--- START ---

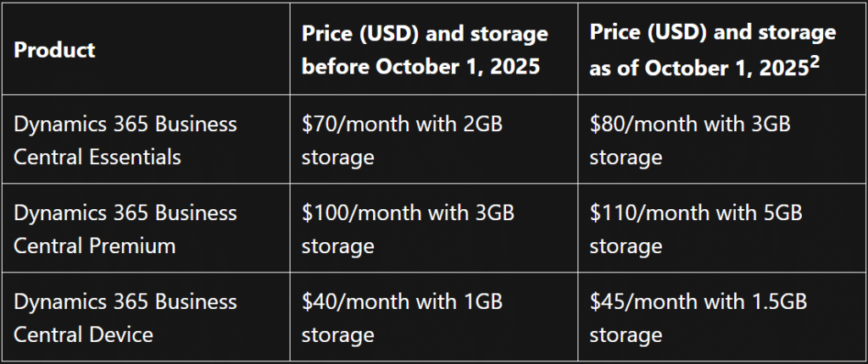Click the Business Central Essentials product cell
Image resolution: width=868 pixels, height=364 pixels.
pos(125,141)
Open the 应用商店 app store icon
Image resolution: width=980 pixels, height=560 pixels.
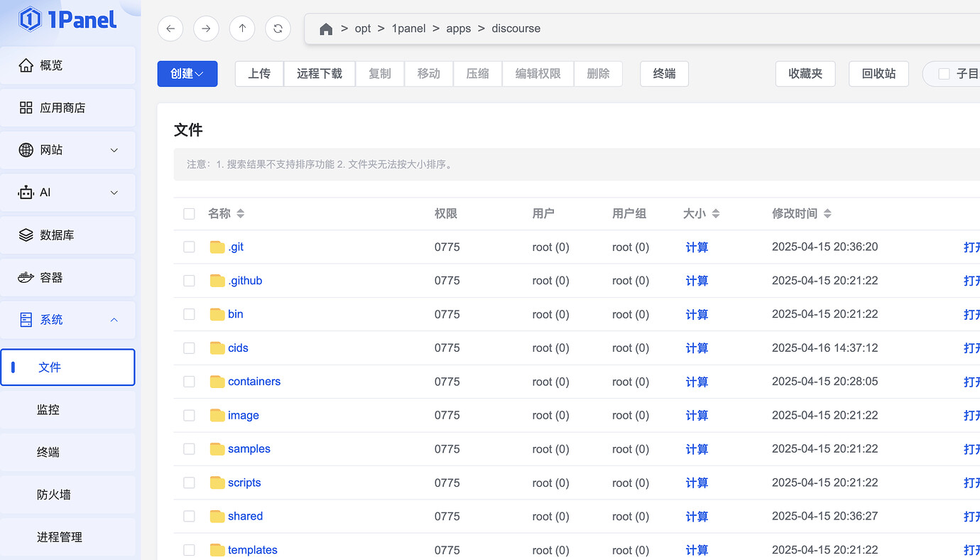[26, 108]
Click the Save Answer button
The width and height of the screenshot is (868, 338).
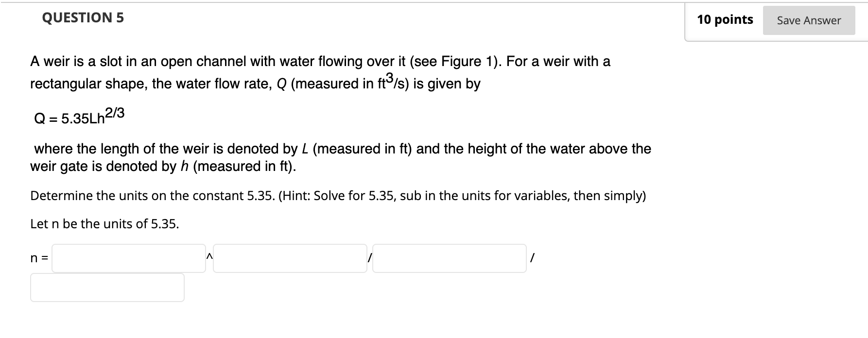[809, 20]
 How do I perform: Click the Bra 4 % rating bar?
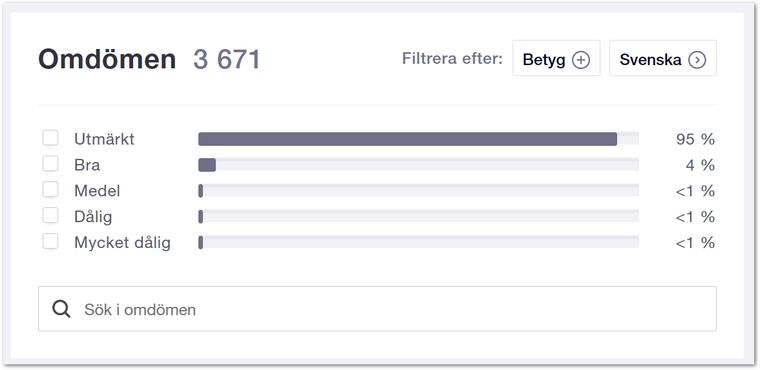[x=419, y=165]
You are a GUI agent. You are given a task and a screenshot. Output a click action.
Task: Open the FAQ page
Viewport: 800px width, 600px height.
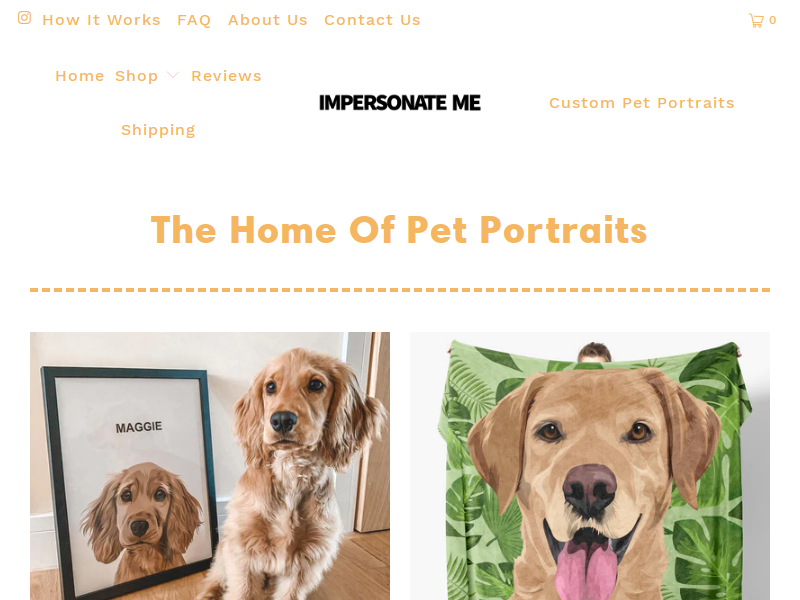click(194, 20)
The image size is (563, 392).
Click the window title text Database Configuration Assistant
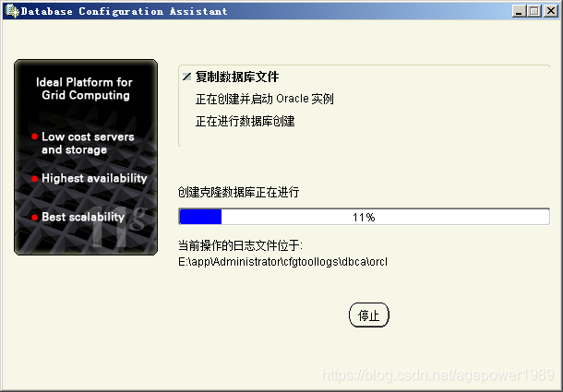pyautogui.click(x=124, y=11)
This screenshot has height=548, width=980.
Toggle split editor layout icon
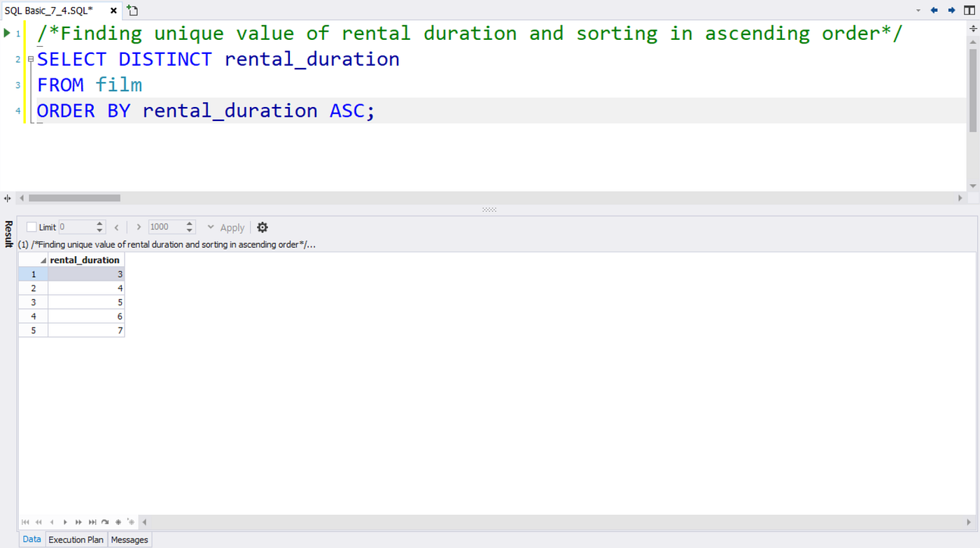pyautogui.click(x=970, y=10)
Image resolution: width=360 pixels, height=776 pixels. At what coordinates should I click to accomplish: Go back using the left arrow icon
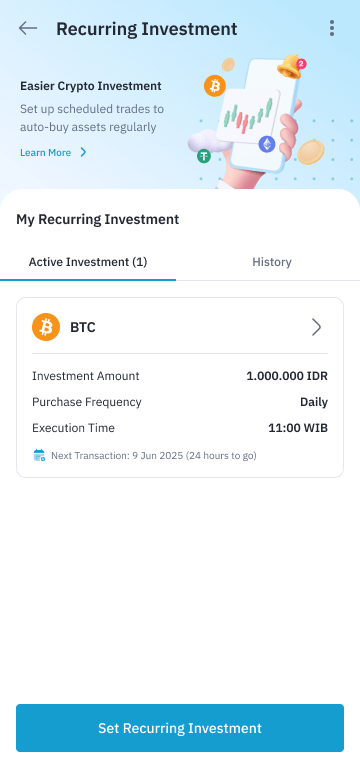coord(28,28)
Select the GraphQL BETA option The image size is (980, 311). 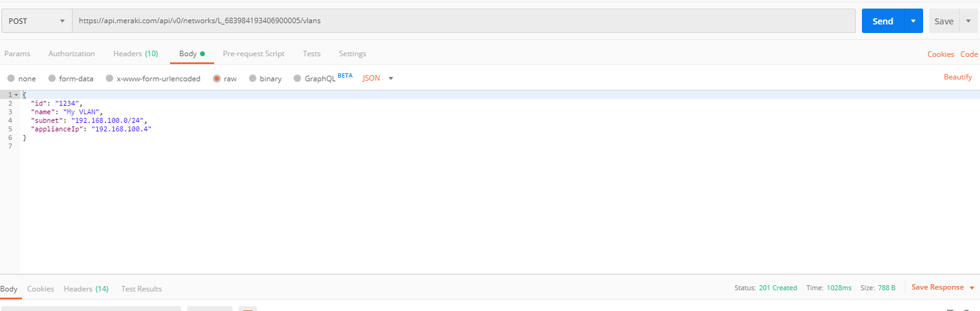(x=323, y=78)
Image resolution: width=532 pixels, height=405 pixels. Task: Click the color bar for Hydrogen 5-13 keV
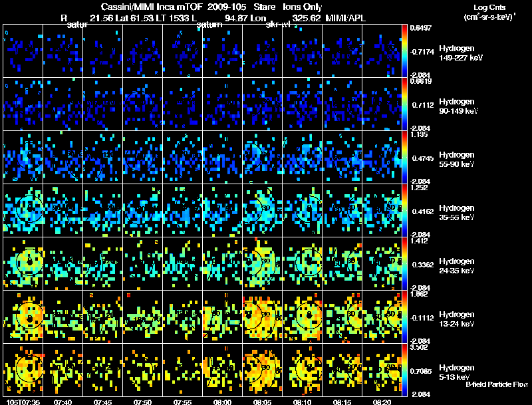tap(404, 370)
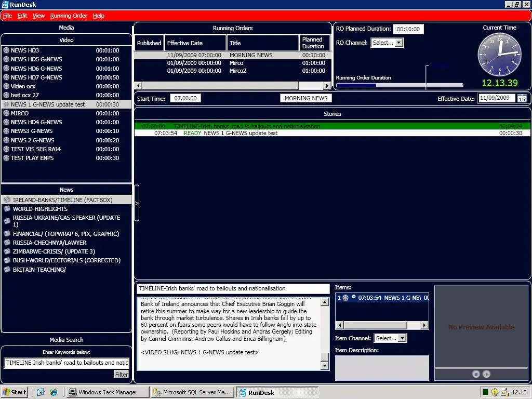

--- END ---
--- START ---

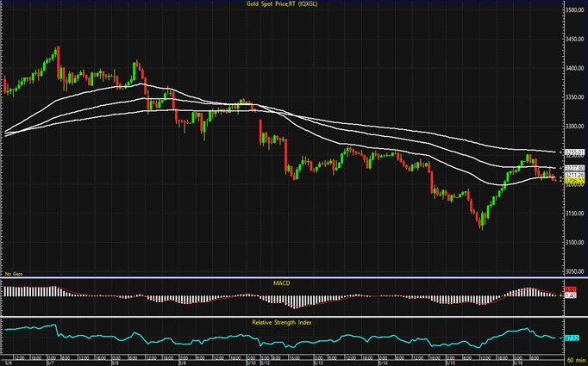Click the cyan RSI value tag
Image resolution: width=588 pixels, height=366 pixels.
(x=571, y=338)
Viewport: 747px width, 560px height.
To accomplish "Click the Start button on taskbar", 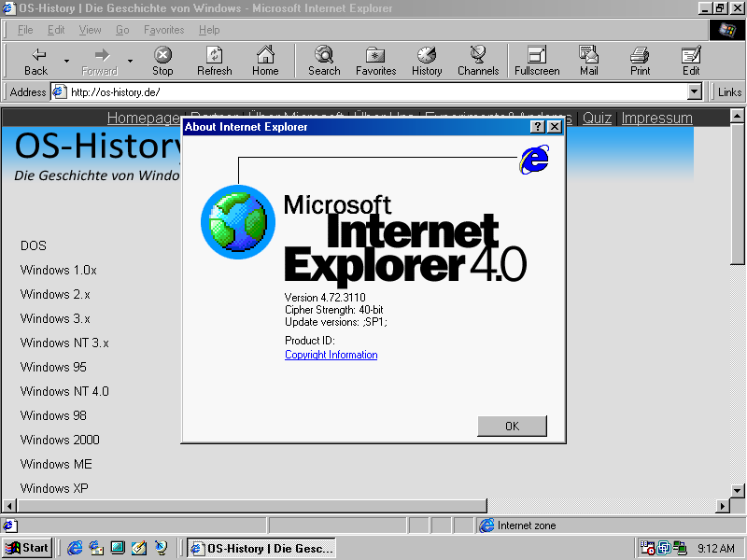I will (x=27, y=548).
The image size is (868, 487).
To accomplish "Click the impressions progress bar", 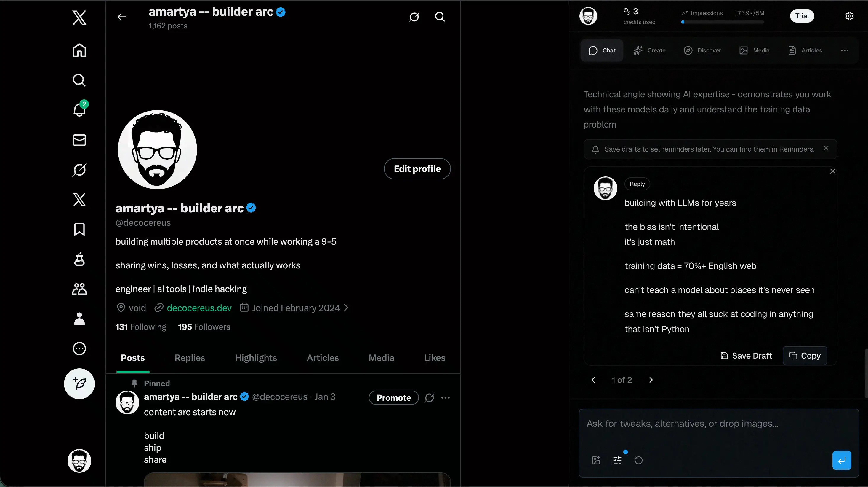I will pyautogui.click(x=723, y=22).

--- END ---

**Problem:** Among the lines above, return each one holding the string "Open".

**Response to the exercise:**
Open the 应用商店 app store icon
Task: Open the FAQ page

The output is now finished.